In July, Campbell Soup announced to great fanfare its first redesign of its iconic brand in half a century. Traditionalists shuddered at the news, but when the updated cans were unveiled, they didn't look... completely different. Campbell’s logo, which is said to be based on Joseph Campbell’s true signature, has lost the background shadow and the letters are slightly separated. The word "soup" has a new font, and a small sketch of the key ingredients-mushrooms, noodles, tomatoes-with the name of the variety next to it. But the bronze medal of the Paris World Expo is still there. The company stated that the new design “evokes the same sense of comfort, beauty and beauty.” To celebrate, Campbell invited street-style artist Sophia Chang to create its first non-fungible token (NFT) and put it Auction for charity.
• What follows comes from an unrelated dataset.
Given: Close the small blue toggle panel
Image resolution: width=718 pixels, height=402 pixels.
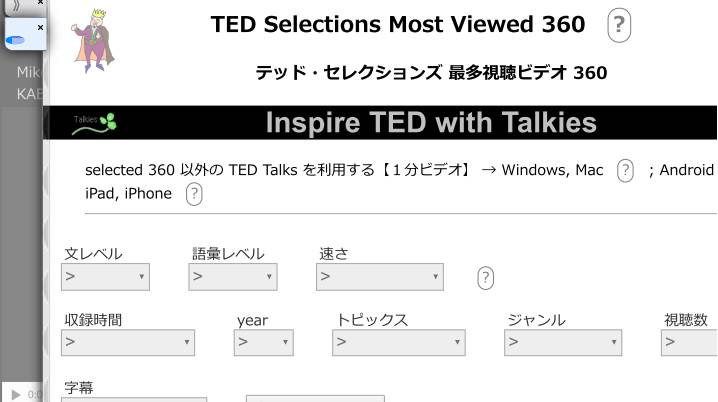Looking at the screenshot, I should 40,28.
If I hadn’t read about the label redesign, the next time I stood in front of Giant’s soup wall to replenish my cabinets, I might not even notice it. As usual, Campbell's is adjusting, not revolutionizing, gradually pushing American consumers forward, just like it introduced us to the curry-flavored Mulligatawny and the Victorian Mock Turtle, or convinced us to eat all these green beans and tomato soup Cake. After all, this company wrote in Fortune magazine as early as 1935 that removing moisture from its products is "the only basic idea of ​​anyone in Campbell Soup."

Now, James Regan tells me that the company intends to use the momentum generated by its new fans and move forward. Clouse mentioned the company's recent successes during the September earnings conference call and added: "With the recovery of COVID, I think some consumer dynamics supporting demand may continue for some time." In the report of the conference, Food Dive, a website that provides news for food industry executives, cited "family-centered eating behaviors," which may continue to be the driving force for soup resurrection: "The pandemic can help revive and promote reinvention. Category-a category that can maintain staying power in the coming months and years."
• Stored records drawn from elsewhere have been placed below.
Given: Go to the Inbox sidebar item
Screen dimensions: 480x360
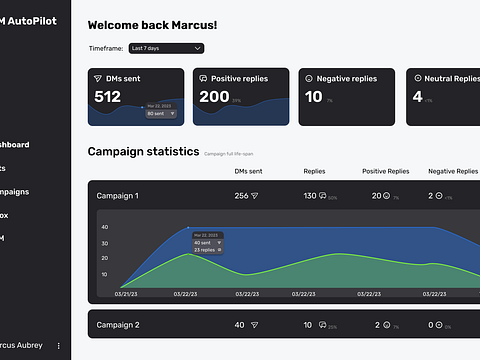Looking at the screenshot, I should [4, 215].
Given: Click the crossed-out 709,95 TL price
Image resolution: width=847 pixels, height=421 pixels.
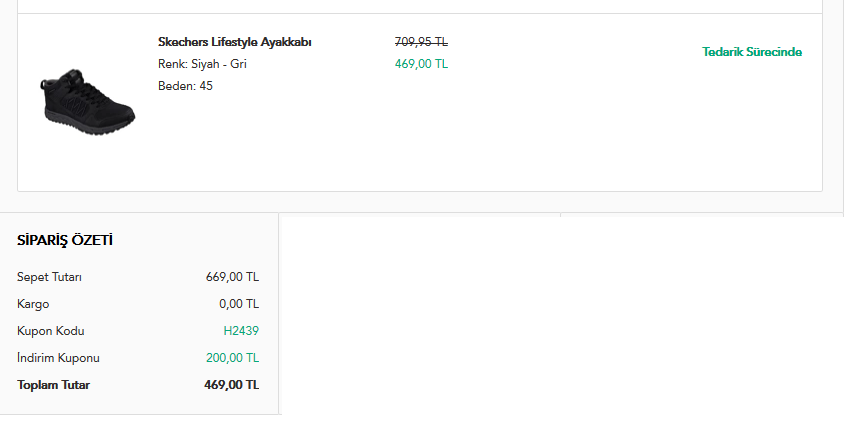Looking at the screenshot, I should coord(421,42).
Like most companies today, the company has been solving some of the supply chain issues triggered by the pandemic. Its instant soups, including Pacific Foods organic series, are showing signs of strength. Well Yes soup has only been reformulated with popular ingredients such as bone broth and chickpeas. The new "Snack Soup" features delicious shortbreads such as oyster crackers and Pepperidge Farm's beloved goldfish. By the way, those Snyder's-Lance snacks are still very popular. In that earnings conference call, Clouse specifically mentioned the brand's entry into the millennial generation. He recently told the Wall Street Journal, “Now is the moment when we should consider some of these categories that have existed for more than 100 years as new product launches.”

Everything old is new again. I think the cool thing about America is that sometimes, it only takes a basic idea, a little luck, and a lot of branding to build a dynasty.